Tag Archives: Hamas

No Gaga Here: Extreme Summer Camps in the Middle East

By Rebecca Borison

While I grew up at a Jewish summer camp playing Gaga, kids growing up in slightly (read: very) different areas than me are partaking in slightly (read: very) different activities in summer camp. The Times of Israel recently published two separate articles on Extreme Summer Camps. The first article discusses a Hamas-run Gaza summer camp, where “activities include walking on knives, cleaning beaches and experiencing life as a security prisoner in an Israeli jail.” Five days later, the Times of Israel released a second article about a right-wing camp in Ramat Migron, where the girls learn “self-defense techniques, how to construct temporary dwellings and basic agriculture.”
So we have two camps representing the extremes of Israelis and Palestinians. But let’s take a closer look at these camps.

We’ll start with camp “We will live honorably” in Gaza. Now that the United Nations Relief and Works Agency (UNRWA) no longer runs summer camps in Gaza, “We will live honorably” is the only option for kids in Gaza. This Hamas-run camp attracts around 70,000 kids from across the Gaza strip.  According to one of the camp directors, Omar Aql, the camps try to “strengthen the importance of volunteer work and create a clean social environment.” For example, campers participated in a campaign to clean the Nuseirat beach.

▶ [Challenges]
1 - In the summer camps post, how many kids does the Hamas-run camp in Gaza attract?
2 - Identify each line of the records that contains the string "Instruction".
The post above and the records below come from unrelated sources.

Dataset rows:
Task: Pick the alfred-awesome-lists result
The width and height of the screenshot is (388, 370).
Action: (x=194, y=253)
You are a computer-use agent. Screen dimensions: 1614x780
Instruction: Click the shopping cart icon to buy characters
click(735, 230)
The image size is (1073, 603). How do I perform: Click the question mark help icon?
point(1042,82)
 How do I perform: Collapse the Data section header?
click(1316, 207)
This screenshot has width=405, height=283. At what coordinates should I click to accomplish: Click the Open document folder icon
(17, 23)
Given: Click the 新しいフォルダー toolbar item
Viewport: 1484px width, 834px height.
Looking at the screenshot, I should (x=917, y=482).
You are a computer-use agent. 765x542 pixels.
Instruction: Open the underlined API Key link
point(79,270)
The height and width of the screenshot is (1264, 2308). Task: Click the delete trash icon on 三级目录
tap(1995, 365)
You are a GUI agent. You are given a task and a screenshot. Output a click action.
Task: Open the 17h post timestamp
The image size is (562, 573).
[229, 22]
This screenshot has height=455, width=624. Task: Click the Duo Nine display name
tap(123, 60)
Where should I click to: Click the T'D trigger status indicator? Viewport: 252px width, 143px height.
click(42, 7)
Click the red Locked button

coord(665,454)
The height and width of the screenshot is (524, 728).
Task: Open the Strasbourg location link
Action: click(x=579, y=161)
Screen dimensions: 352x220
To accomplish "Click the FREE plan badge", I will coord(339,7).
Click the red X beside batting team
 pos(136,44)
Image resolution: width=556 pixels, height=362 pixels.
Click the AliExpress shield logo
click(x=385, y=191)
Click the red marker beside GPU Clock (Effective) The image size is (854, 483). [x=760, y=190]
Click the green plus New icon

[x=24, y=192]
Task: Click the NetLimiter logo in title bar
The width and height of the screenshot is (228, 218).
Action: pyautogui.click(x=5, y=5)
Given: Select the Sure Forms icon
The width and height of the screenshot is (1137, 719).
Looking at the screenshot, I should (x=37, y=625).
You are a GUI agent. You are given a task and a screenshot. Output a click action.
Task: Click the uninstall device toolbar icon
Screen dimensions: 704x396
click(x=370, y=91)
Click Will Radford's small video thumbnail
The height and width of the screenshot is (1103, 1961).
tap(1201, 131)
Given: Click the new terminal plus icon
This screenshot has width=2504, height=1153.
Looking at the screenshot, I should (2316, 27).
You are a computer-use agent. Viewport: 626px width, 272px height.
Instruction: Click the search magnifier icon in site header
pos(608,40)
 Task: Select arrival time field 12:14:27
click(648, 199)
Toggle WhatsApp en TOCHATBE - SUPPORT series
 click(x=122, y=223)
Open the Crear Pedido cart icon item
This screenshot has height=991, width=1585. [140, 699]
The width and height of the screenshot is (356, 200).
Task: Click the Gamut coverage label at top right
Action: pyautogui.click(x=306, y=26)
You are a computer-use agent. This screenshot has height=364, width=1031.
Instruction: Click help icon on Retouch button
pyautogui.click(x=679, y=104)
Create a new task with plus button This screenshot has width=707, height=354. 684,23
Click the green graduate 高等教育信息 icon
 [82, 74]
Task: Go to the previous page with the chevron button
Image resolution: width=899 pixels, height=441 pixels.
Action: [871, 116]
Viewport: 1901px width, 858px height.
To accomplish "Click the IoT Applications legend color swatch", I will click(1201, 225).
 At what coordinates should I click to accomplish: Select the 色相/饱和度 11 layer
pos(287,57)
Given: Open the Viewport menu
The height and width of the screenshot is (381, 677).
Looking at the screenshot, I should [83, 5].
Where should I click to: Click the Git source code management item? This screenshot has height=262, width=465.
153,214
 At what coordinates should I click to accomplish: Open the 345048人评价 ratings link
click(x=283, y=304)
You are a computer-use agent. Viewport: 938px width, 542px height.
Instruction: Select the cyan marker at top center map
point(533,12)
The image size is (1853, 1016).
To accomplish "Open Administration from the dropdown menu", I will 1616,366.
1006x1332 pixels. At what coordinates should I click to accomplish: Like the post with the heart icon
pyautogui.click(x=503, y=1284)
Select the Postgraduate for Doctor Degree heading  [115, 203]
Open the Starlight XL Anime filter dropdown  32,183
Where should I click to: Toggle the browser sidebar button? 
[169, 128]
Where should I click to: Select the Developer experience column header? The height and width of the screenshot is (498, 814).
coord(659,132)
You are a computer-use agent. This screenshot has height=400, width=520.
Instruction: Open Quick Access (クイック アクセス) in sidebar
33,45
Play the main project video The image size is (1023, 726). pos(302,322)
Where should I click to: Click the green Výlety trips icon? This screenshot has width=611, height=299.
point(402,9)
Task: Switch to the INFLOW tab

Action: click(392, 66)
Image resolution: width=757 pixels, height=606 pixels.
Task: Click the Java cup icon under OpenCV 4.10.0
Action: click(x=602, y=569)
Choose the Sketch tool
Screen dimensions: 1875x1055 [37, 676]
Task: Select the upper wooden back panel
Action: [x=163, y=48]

▶ [In response]
1 - Around 70,000 kids from across the Gaza Strip.

2 -
Instruction: Click the shopping cart icon to buy characters
Instruction: Open the underlined API Key link
Instruction: Click the search magnifier icon in site header
Instruction: Click help icon on Retouch button
Instruction: Select the cyan marker at top center map
Instruction: Open Quick Access (クイック アクセス) in sidebar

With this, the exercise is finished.